Day Thirty-three - "Who knew at age twelve?"

I got down to Dauphin Island around 5:30 yesterday afternoon. The grass was extremely high so I decided to start mowing a little. Got about a quarter of the lawn mowed when I ran over an illegally cut down pine tree stump and bent the blade of the mower. That stunk. Once I got the blade fixed the mower wouldn’t start so I decided to call it a night and go inside and chill. I fixed some dinner – fish, asparagus pan sauteed with olive oil and garlic, and a sweet potato with a little butter. Yum. I haven’t had butter in a while – it was good. I watched “Meet the Abbotts” but couldn’t tell you the ending because I fell asleep about 8:30. Must have really needed the rest. I woke up this morning about 7:00. I never sleep that long.

Went out to see if I could get the mower started and did so I went ahead and finished the front yard. I need to get to the back yard soon but before I do, I wanted to write a little about my findings through the emails and correspondence I’m reading. There is so much information that I’m a little overwhelmed by it. A lot of stuff I didn’t even remember because it’s difficult to. ( I know – never end a sentence with a preposition – please give me some writer’s leeway.)

The earliest correspondence I have is on July 10, 2003. Evidence from the email shows that I had been in contact with Michele prior to this, however, I don’t have any actual hard copy of that. I copy part of it below. It shows my state of mind during this time.

Hey Michele,
You know what really hacks me off? I’ve been getting lots of pictures from so many people about the reunion and so many of them look like everyone had such a great time. But I feel like ASIJ and my memories of it are sooooo over burdened by the experience I had with Jack that I can’t and never will enjoy those memories.

It’s like I was robbed of my childhood and now am still robbed of it as an adult. My relationships with my classmates are very superficial. Even some who know about what happened seem to discount it and try to act like it was no big deal. Even I’m trying to do that.

It takes too much energy to relate to people like that. I find myself not interested in those superficial relationships. But yet I know I have to have them to relate to people all through out life.

I love those pictures you sent me, too. In fact, the gentleness and tenderness they depict reflect my feelings about you. You are very special to me and you always will be. Keep me posted.
Janet

Michele's response sheds interesting light on different things. I’m not going to post her correspondence to me verbatim but just summarize it as there are personal things in there that I don’t feel are my place to share. However, pertaining to this discussion, I will share those things.

Michele went to the reunion in San Francisco in order to find out if some memories she began having were valid.

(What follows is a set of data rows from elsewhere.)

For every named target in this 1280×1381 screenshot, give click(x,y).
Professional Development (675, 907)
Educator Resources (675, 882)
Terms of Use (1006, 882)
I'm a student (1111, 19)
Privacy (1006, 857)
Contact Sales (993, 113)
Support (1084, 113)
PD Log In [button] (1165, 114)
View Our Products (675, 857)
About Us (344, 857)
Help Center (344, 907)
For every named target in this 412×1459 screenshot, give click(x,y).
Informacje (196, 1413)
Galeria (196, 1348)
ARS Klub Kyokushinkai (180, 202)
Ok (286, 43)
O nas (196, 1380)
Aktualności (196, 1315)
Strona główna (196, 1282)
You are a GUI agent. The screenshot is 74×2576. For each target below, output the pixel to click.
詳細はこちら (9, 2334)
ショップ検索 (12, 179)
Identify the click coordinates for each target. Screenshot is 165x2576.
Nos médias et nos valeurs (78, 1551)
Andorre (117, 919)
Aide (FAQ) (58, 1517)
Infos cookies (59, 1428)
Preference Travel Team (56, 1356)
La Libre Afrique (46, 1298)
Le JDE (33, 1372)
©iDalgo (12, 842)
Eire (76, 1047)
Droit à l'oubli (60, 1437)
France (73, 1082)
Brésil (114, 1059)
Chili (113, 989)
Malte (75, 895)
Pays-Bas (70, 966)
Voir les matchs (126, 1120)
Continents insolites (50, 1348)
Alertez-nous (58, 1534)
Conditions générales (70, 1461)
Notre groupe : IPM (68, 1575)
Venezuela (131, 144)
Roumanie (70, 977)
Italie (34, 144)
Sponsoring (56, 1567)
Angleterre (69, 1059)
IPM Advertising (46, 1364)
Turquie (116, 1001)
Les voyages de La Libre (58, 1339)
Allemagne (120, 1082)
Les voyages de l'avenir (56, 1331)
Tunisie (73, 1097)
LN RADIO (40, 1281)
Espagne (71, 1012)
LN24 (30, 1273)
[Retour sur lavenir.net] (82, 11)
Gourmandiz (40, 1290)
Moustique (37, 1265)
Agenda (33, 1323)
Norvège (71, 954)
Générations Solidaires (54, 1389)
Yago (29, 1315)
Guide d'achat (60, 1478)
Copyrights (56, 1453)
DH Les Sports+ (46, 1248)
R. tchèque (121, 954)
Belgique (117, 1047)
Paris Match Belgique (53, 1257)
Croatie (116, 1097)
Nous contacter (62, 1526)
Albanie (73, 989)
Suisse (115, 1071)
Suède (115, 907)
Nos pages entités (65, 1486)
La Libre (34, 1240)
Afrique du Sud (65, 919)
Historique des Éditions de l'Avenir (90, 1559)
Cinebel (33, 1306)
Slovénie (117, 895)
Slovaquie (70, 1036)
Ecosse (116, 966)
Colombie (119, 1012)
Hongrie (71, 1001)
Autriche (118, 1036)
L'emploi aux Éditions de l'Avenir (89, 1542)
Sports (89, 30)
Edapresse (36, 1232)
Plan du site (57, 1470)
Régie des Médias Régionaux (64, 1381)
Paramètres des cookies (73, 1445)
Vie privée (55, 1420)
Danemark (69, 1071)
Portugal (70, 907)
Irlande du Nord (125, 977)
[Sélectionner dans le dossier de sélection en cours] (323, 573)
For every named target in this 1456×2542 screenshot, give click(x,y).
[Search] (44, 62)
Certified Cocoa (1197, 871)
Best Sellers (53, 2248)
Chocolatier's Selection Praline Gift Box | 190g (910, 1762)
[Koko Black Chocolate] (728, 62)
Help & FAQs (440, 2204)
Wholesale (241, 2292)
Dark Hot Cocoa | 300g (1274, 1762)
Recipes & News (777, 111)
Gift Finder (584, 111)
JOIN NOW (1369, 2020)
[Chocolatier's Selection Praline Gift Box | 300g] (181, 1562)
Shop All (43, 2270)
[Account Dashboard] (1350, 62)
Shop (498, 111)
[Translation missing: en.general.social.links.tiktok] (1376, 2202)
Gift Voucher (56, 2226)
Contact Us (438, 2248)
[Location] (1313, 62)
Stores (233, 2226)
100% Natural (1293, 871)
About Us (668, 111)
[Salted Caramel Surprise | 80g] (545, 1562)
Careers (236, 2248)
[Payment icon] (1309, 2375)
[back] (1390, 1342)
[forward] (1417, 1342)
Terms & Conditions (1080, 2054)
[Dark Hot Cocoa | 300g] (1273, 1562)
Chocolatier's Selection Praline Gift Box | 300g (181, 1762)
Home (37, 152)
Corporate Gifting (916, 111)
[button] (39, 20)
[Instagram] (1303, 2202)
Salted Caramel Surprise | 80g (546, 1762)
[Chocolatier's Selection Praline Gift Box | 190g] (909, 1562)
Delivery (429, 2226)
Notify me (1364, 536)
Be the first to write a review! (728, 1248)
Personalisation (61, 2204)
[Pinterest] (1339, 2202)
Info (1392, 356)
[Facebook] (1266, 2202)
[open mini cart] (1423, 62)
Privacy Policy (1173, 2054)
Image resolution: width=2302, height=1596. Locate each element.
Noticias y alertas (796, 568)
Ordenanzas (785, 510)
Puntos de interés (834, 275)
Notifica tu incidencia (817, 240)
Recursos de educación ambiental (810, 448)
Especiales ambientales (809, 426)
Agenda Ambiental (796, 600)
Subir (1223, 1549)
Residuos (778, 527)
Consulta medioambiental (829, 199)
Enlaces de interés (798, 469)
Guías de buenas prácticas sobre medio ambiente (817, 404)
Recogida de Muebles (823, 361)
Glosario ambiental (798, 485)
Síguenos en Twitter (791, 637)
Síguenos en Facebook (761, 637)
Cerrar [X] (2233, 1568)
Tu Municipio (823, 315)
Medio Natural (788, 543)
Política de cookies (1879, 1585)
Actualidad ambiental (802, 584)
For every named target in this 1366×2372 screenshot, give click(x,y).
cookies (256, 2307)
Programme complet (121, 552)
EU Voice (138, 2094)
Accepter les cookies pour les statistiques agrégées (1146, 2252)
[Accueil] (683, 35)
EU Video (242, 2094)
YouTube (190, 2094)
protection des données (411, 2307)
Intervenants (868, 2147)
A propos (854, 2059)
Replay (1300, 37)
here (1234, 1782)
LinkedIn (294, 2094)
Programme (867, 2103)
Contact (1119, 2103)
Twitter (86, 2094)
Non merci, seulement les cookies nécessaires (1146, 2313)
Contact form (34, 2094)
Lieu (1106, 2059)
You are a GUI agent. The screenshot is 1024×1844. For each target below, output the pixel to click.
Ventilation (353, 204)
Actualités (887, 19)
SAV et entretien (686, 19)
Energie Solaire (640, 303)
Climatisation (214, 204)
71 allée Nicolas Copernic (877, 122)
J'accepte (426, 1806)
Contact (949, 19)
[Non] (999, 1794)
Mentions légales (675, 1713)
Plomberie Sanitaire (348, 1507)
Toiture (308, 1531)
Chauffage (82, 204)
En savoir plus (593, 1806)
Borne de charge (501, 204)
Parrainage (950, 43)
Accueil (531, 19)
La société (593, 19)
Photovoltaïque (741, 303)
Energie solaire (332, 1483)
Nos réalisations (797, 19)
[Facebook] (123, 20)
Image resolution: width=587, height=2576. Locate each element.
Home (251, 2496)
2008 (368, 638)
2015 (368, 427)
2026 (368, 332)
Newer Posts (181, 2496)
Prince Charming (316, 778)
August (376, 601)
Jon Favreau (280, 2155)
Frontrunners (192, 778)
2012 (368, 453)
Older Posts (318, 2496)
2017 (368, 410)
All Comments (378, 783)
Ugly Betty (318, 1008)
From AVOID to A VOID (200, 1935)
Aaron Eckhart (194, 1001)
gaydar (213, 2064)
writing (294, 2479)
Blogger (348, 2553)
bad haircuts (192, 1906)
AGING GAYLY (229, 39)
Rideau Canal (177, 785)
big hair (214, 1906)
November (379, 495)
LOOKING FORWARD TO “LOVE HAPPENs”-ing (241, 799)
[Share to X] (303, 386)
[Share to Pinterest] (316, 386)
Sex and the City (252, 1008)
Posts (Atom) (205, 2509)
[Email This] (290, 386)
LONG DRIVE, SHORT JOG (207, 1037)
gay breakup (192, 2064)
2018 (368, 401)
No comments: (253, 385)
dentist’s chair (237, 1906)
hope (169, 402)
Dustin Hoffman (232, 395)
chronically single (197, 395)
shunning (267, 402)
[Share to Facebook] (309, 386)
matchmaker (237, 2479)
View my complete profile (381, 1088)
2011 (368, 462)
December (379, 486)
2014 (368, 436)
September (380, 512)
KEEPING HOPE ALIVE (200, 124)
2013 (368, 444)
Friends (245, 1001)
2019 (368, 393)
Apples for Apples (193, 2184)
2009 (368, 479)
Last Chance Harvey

She began having memories of things about a year before and “was trying so hard to try to remember if (IT) really happened or not, and I thought coming to the ASIJ reunion would help me recover my lost mind.” She approached the former ASIJ principle (early 70’s) and thought he might help her but after her attempt to even great him casually and joke with him he, “blanched stiffly and moved away, clearly uncomfortable and anxious to get away from me.“

She goes on to talk about how she arrived in the “groupies” category of Jack. Evidently, she was in the guidance counselor’s office crying and Jack “laid eyes on the 12 year old me and called my mother, inviting me to Miyake. I spent every summer and school holiday there till I graduated from high school.”

She speaks of one young girl who used to go out to Miyake alone without anyone else. She would cry before she went, telling her friends she didn’t want to go, but they never discussed why. “Who knew at age 12?”